2月の時点で米関税・国境警備隊は10万人を超える移民が入国したと発表しており、現時点ではすでに20万人に迫っているとされている。しかも数巡万人の米国入国希望者が、メキシコや南米でキャラバンを組んで国境を目指していると伝えられている。
新型コロナ禍で景気が大きなダメージを負った最中での大統領選挙では、夢物語のような政策を次々にぶち上げたバイデン大統領。大統領就任直には、米国の最低賃金を$15/時間に引き上げると宣言したことも、移民流入に拍車を掛けているわけだが・・・。
大量に押し寄せる移民の中には、入国後の生活費を全く持たない者や出国時に借金をしているも者が大半で、必然的に生活費と借金返済のためにドラッグを持ち込む者も多いし、南米の麻薬組織による非合法の手続きで出国してきた者も多い。これが米国社会をますます混乱させる要因であることは火を見るよりも明らかで、国境の各州はバイデン政権の移民政策に対し一層の反発を強めている。
そんな中にあってバイデン大統領は移民管理のトップとして副大統領のカマラ・ハリスを任命し権限を与えた。

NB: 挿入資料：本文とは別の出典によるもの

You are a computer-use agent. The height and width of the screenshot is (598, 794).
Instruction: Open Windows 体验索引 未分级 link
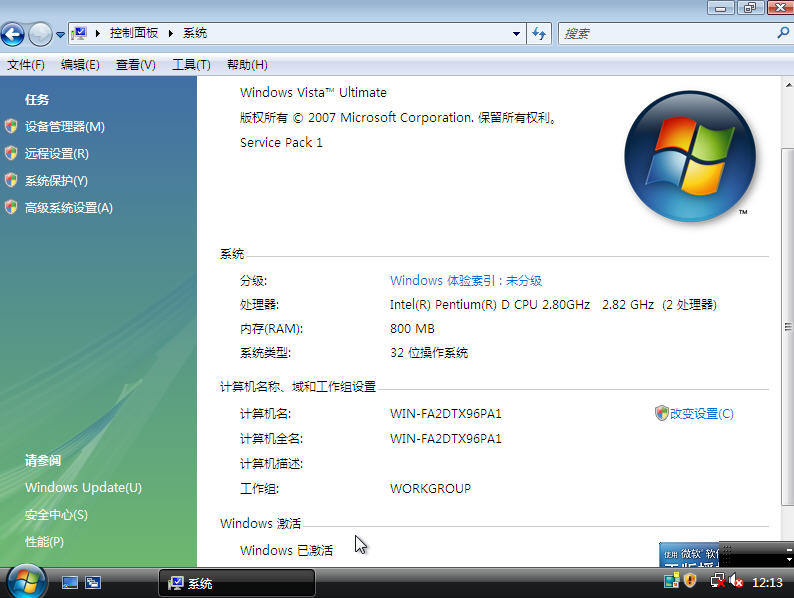pos(465,281)
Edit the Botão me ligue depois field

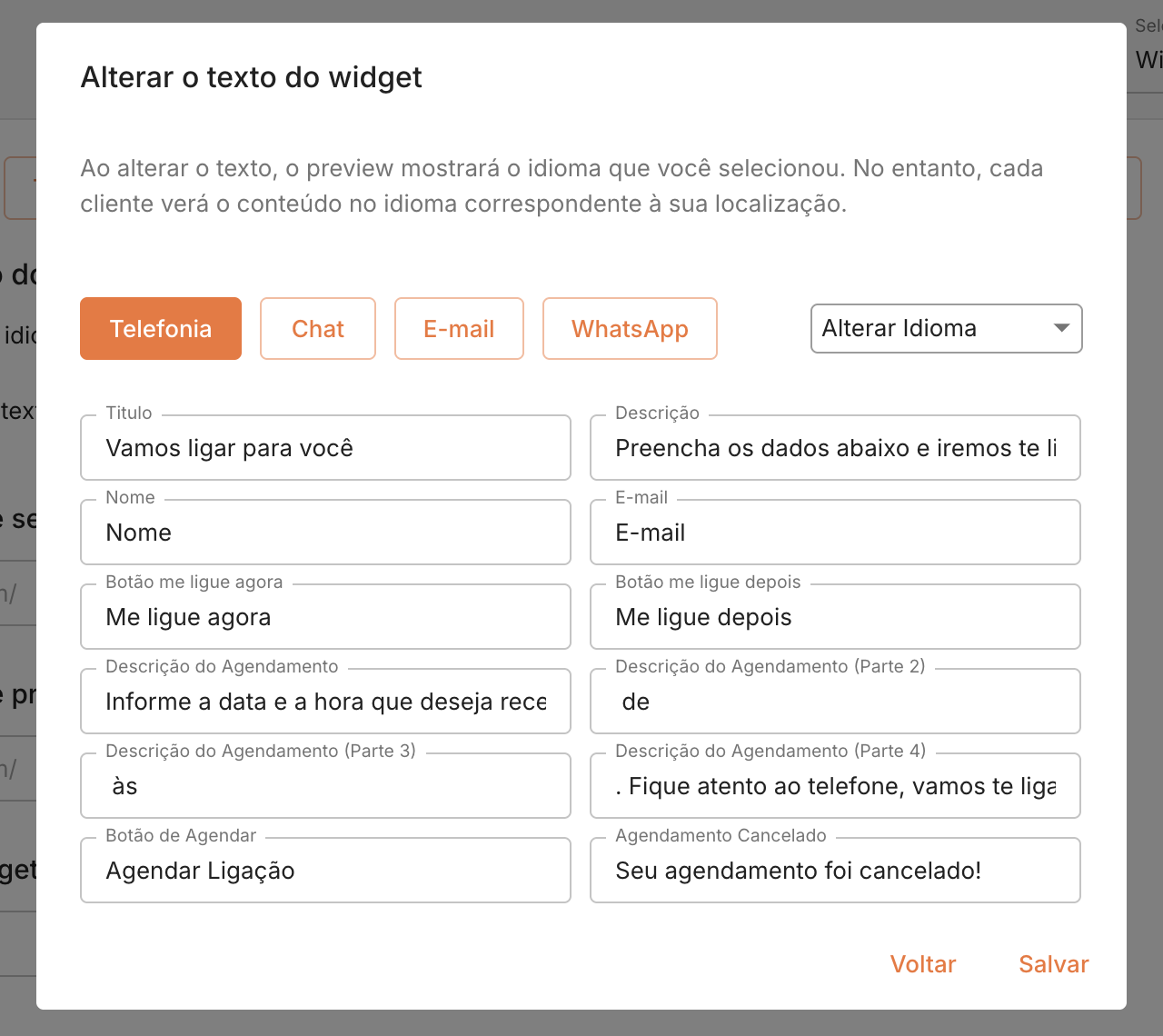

つまり民主党左派の代表であるカマラ・ハリス副大統領は今後もすべての入国希望者を受けいることはほぼ確実である。
そして大統領選挙以来一貫して反トランプ(共和党)、親バイデン(民主党)報道を繰り広げてきた米国主要メディアだが、おおよそ初めてこの問題をCNNが報道した。
莫大な景気対策によって国民やマーケットはバイデン政権の政策に好意的であるが、しかしこの移民問題といい、完全に拗れ始めた米中関係といい、さらには俄然怪しくなってきた中東問題、そして北朝鮮問題といい、ネガティブな問題を覆い隠している大統領選挙以来の米国主要メディアの姿勢は大いに問題であるが、少なくともトランプ前大統領が築いた平和主義外交もいま崩れ去ろうとしている。
株価は絶好調であるけれど、米国はすでに内外情勢ともに大きく揺れだしている。
日本:機関投資家の地銀株売りが始まる!
いよいよ日本では地銀の再編が本格化する可能性が出てきた。現時点では地銀をまとめて第四のメガバンク化を模索するSBIホールディングスの北尾社長の戦略に基づいて、地銀7行がSBIとの資本提携を結んでいる。
しかしこの構想も、遅々として、順調に進んでいるととも思えない状況だったわけだが・・・ここにきて、このタイミングで日本生命が「2021年度から3年間で、保有する地銀の株式を簿価ベースで約250億円程度売却する方向で調整している」と報道された。
すでに地銀約40行にそのことを打診済みで、時価ベースでは約1000億円になる売り物が「業績の低調な地銀株から優先して売る」と宣言しているのだ。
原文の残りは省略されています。